Building Strong Muscular Arms: Compound vs Isolation Exercises
Date Posted:6 March 2013
A lot of articles have been written in the past few years almost demonizing the use of isolation exercises whilst compound exercises have been given a super hero status. Now we are not trying to knock compound exercises off its pedestal, but we do want to speak up for the marginalized view that isolation exercises have been given as of late and give them some due credibility when it comes to building strong muscular arms.
The Benefits of Compound Exercises
We are rightly told time and time again that to get the most out of your workouts we should focus on the use of compound exercises such as deadlifts squats, bench press, pull ups, rows and other complex lifts like clean and press, as these are all superior to isolation exercises. Which is certainly true to a point, as isolation exercises can and will take a lot more time to do when you are looking to work your whole body.

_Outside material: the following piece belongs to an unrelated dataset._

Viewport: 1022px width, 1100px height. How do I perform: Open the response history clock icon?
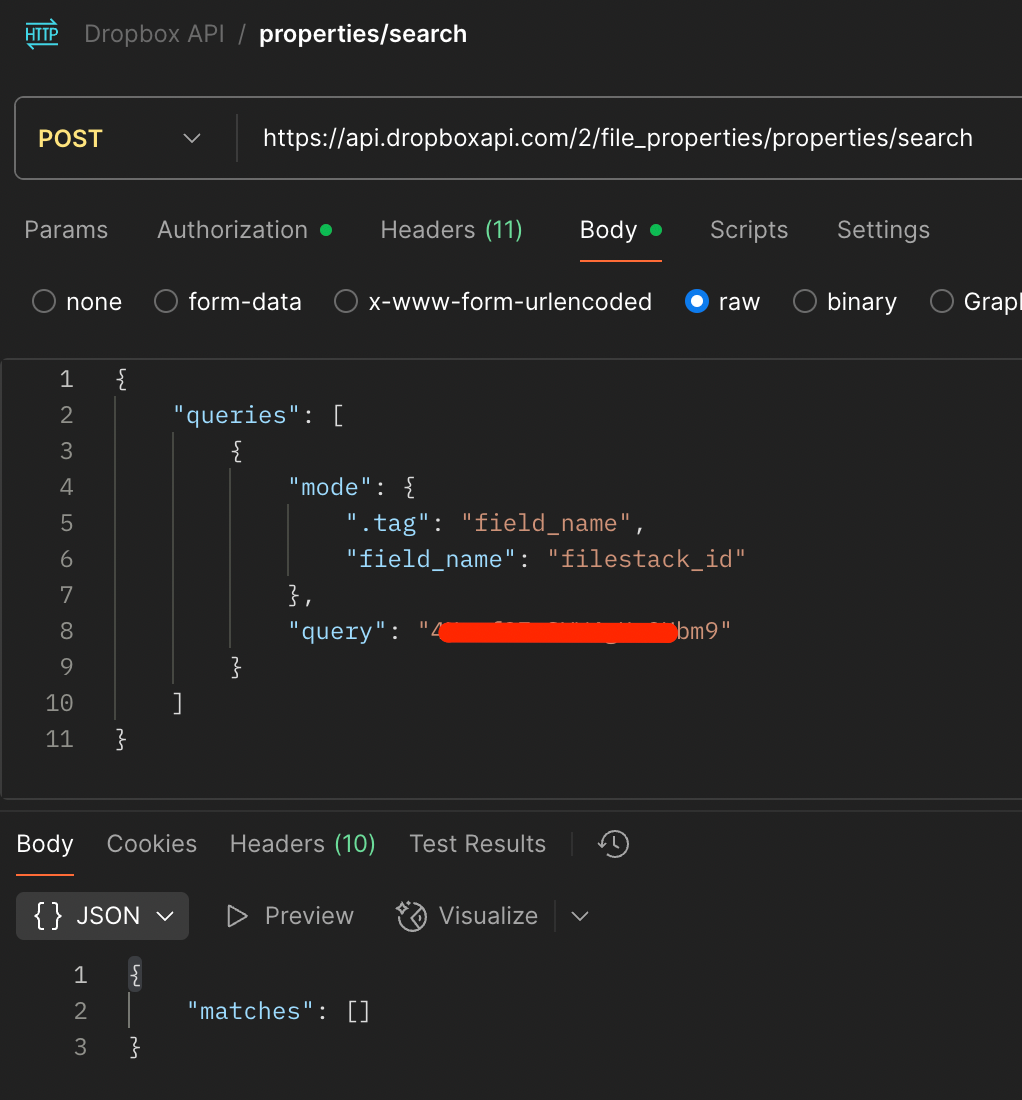pos(613,844)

Not only do compound exercises target the greatest portion of overall muscle fibres in a single exercise, but they cause a greater release of anabolic hormones in the body such as testosterone and growth hormone. However the reality is when you are trying to build strong muscular arms, using compound exercises alone will leave you short of your potential in the arm department for two main reasons.
Range of Movement
The downside of using compound exercises alone is that they do not fully shorten or lengthen the muscles in the upper arm, the same way you can when performing isolation exercises, which can take the biceps and triceps through a greater range of movement. When performing any kind of pulling or pressing movement, the range of movement in the upper arm is limited to that movement, therefore you won’t recruit as many muscle fibres that you could whilst curling or in extension. So your arms will never be as big as they could be.
Another downside in avoiding isolation exercises is that your arms can become the weak link when it comes to building strength with compound movements, especially when they are exposed to low rep strength work which can take its toll on the elbow joint. Ask any long time power lifter. The elbow joint and its surrounding tendons, ligaments and muscles need to be exposed to higher rep hypertrophy work to flush the upper arms with increased amounts of blood, oxygen to help remove metabolites and nutrients such as amino acids to stimulate greater recovery. This helps to keep the elbows healthy and much less prone to injury from doing much heavy pressing, rowing and deadlifting and as such it increases the size of the sarcoplasm within the muscle cells.
So it’s wise to not throw away isolation exercises like they are some kind of worthless tool when they can actually support, assist and help to avoid injury. The smaller muscle groups get to contract with a full range of movement and have increased blood flow and nutrient delivery to your arms, which are needed to stay healthy and strong for executing heavier compound movements. So next time your read or hear someone tell you that you are curling your time away, let them know a combination of compound and isolation exercises is a better and healthier way to go if you want to build strong muscular arms.